We also communicated relevant identified laws and regulations and potential fraud risks to all engagement team members who were all deemed to 
have appropriate competence and capabilities and remained alert to any indications of fraud or non-compliance with laws and regulations 
throughout the audit.  

Our audit procedures were designed to respond to risks of material misstatement in the financial statements, recognising that the risk of not 
detecting a material misstatement due to fraud is higher than the risk of not detecting one resulting from error, as fraud may involve deliberate 
concealment by, for example, forgery, misrepresentations or through collusion.
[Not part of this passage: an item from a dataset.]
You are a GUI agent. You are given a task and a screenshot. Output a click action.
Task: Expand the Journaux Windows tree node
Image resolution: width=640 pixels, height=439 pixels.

There are inherent limitations in the audit procedures performed and 
the further removed non-compliance with laws and regulations is from the events and transactions reflected in the financial statements, the less 
likely we are to become aware of it. 

A further description of our responsibilities is available on the Financial Reporting Council’s website at: www.frc.org.uk/auditorsresponsibilities.  This 
description forms part of our auditor’s report. 

Use of our report 

This report is made solely to the Parent Company’s members, as a body, in accordance with Chapter 3 of Part 16 of the Companies Act 2006.  Our 
audit work has been undertaken so that we might state to the Parent Company’s members those matters we are required to state to them in an 
auditor’s report and for no other purpose.  To the fullest extent permitted by law, we do not accept or assume responsibility to anyone other than the 
Parent Company and the Parent Company’s members as a body, for our audit work, for this report, or for the opinions we have formed. 

Peter Smith (Senior Statutory Auditor) 
For and on behalf of BDO LLP, Statutory Auditor 
London, UK  

3 July 2023 

BDO LLP is a limited liability partnership registered in England and Wales (with registered number OC305127).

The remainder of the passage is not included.